Blessed Antonio Caba Pozo


Profile

Seminarian in the archdiocese of Granada, Spain. Martyred in the Spanish Civil War.


Born

1 December 1914 in Lanjarón, Granada, Spain


Died

21 July 1936 in Lanjarón, Granada, Spain


Beatified

• 23 May 2020 by Pope Francis

• the beatification recognition was celebrated at the Cathedral of Santa María de la Encarnación in Granada, Spain, presided by Cardinal Giovanni Angelo Becciu



Blessed Parthenius of Thessaly


Profile

Bishop, known for his ascetic lifestyle in which he continually gave away all that he had to the poor, and as often as possible withdrew to live as a cowherd in order to have the solitude to spend his days in constant prayer – including praying for the cattle in his care.


Born

Thessaly


Died

1777 of natural causes




Blessed Juan de Las Varillas


Profile

Mercedarian friar. Missionary. Counselor and chaplain to Hernán Cortés during the expedition to Honduras in 1524. Though he was unable to establish a serious foothold for the Mercedarians in the Americas, Juan did bring many Aztecs to Christianity.


Born

Spain


Died

an area that would become modern Mexico, of natural causes



Blessed Agrícola Rodríguez García de Los Huertos


Profile

Priest in the archdiocese of Toledo, Spain. Martyred in the Spanish Civil War.


Born

18 March 1896 in Consuegra, Toledo, Spain


Died

21 July 1936 in Mora, Toledo, Spain


Beatified

28 October 2007 by Pope Benedict XVI



Saint Julia of Troyes


Profile

Captured as a spoil of war by the forces of Roman emperor Aurelian following his victory over Tetricus. Given as a prize to Claudius of Troyes, an army officer. She converted him, and they were martyred together.


Born

3rd century at Troyes, France


Died

beheaded in 273 at Troyes, France



Saint Jucundinus of Troyes


Profile

Martyred in the persecutions of Aurelian.


Died

• 273 at Troyes, Gaul (modern France)

• relics at the Benedictine convent at Jouarre, France



Saint Barhadbescialas


Also known as

Barhadbesciabas


Profile

Deacon. Martyred in the persecutions of Sapor II. The Acts of the his martyrdom, written in Aramaic, have survived.


Died

354



Saint Eternus of Evreux


Also known as

Éterne, Aeternus, Ethernus, Detherus 



Profile

Bishop of Evreux, France.


Died

c.660



Saint Eleutherius of Marseille


Also known as

Deutherius, Eleuterius


Profile

Young martyr.


Died

c.290 at the tomb of Saint Victor in Marseilles, France



Saint Justus of Troyes


Profile

Martyred in the persecutions of Aurelian.


Died

• 273 at Troyes, Gaul (modern France)

• relics at the Benedictine convent at Jouarre, France



Saint Benignus of Moyenmoutier


Profile

Twin brother of Saint John.
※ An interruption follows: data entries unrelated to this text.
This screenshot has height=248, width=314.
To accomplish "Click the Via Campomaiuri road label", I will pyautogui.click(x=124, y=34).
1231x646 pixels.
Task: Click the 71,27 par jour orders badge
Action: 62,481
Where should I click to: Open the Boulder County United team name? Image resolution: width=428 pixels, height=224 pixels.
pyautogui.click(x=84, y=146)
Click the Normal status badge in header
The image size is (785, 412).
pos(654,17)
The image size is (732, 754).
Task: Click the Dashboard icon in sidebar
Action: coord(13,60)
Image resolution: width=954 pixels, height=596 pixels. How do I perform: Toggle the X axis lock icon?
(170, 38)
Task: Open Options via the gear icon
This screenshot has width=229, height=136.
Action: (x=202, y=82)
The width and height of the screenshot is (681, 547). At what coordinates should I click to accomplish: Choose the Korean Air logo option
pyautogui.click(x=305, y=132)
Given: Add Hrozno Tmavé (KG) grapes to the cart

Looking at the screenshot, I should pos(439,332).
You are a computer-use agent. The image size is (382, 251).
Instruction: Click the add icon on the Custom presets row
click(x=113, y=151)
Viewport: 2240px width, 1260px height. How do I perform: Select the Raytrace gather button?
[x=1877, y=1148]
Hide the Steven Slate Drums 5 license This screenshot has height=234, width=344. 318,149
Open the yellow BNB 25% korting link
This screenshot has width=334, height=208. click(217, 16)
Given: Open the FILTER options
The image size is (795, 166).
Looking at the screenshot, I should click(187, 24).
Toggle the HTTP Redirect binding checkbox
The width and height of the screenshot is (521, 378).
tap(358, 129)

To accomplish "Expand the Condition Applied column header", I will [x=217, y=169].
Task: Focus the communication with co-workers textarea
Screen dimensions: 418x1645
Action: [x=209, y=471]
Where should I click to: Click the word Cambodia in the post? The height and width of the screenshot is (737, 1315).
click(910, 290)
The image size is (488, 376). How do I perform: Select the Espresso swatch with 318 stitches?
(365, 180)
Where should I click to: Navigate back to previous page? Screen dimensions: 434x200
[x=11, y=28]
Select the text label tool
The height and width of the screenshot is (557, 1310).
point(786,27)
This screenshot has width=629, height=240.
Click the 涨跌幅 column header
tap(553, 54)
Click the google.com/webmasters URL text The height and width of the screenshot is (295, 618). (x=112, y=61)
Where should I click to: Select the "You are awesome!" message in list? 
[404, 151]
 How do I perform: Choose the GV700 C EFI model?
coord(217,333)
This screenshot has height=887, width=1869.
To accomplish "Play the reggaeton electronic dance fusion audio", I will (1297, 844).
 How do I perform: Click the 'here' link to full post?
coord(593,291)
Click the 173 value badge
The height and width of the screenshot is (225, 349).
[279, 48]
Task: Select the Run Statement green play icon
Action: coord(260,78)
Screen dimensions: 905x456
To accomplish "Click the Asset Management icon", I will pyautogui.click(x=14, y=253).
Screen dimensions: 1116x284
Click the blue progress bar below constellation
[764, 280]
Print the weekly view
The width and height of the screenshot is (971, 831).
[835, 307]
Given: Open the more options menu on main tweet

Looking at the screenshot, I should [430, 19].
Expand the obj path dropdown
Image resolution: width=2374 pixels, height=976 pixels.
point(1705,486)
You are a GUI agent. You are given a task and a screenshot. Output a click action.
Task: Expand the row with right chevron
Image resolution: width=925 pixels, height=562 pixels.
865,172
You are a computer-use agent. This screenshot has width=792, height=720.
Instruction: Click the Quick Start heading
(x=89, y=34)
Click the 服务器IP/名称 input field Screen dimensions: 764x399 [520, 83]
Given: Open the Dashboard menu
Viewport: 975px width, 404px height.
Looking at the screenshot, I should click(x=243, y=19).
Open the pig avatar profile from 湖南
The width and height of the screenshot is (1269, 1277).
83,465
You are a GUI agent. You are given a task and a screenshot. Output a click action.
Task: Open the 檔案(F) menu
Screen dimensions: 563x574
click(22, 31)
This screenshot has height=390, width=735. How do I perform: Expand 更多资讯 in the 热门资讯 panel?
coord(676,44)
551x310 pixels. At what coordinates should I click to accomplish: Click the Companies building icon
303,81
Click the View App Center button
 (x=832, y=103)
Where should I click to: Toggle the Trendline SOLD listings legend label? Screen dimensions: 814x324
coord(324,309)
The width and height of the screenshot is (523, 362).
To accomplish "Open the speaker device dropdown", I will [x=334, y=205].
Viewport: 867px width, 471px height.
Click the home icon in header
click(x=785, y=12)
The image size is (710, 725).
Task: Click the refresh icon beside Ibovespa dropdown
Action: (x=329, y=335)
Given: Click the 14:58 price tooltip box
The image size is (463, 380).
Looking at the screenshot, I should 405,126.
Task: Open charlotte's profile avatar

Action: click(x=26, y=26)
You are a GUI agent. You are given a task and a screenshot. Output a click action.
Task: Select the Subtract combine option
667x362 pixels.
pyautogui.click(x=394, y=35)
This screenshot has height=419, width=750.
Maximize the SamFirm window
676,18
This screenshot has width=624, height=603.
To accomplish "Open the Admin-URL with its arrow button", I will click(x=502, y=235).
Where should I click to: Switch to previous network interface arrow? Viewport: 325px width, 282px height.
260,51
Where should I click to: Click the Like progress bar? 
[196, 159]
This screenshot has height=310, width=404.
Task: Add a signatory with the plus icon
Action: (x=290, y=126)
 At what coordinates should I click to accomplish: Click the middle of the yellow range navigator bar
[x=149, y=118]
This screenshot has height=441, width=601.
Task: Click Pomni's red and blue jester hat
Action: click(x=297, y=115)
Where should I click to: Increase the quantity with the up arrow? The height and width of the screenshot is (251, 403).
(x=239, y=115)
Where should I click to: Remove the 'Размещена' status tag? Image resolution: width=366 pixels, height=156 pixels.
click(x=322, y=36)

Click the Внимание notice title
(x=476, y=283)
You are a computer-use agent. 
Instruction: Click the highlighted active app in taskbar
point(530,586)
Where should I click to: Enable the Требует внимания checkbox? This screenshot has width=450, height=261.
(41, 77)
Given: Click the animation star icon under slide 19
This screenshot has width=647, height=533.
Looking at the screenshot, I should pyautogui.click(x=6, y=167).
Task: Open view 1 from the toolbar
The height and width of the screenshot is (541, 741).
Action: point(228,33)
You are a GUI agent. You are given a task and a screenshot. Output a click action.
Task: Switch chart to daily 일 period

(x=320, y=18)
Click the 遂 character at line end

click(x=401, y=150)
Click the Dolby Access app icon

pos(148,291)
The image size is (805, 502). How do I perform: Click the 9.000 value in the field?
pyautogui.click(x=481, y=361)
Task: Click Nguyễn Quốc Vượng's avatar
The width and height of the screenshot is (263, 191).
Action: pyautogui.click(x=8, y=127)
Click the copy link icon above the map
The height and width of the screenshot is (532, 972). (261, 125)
Monk at Moyenmoutier. Spiritual student of Saint Hidulphus.


Died

707 of natural causes



Blessed Juan de Zambrana


Profile

Mercedarian friar. Missionary to Guatamala in 1535, one of the first in the region. Built the Mercedarian convent of San Giacomo in Santiago, Guatamala.



Saint John of Moyenmoutier


Profile

Twin brother of Saint Benignus. Monk at Moyenmoutier. Spiritual student of Saint Hidulphus.


Died

707 of natural causes



Saint Zoticus of Comana


Profile

Bishop of Comana, Italy. Fought against the Montanist heresy. Martyred in the persecutions of Septimius Severus.


Died

204



Saint Wastrada


Profile


Mother of Saint Gregory of Utrecht. In her later years she became a nun.


Died

• c.760 of natural causes

• buried at Susteren Abbey



Blessed Daniel Molini


Also known as

Daniele


Profile

Cistercian monk, abbot and confessor.


Born

Venice, Italy



Saint John of Edessa


Profile

Monk at Edessa, Syria. Longtime friend of Saint Simeon Salus.


Born

6th century Syrian



Blessed Claudius of Avignon


Profile

Franciscan friar in the Avignon region of France.



Saint Corona of Marseille


Profile

Martyr.


Died

c.290 in Marseille, France



Martyrs of Africa


Profile

Six Christians who were martyred together. We know no other details about them but the names – Emilian, Hugal, Motanus, Saphus, Stercorius and Victor.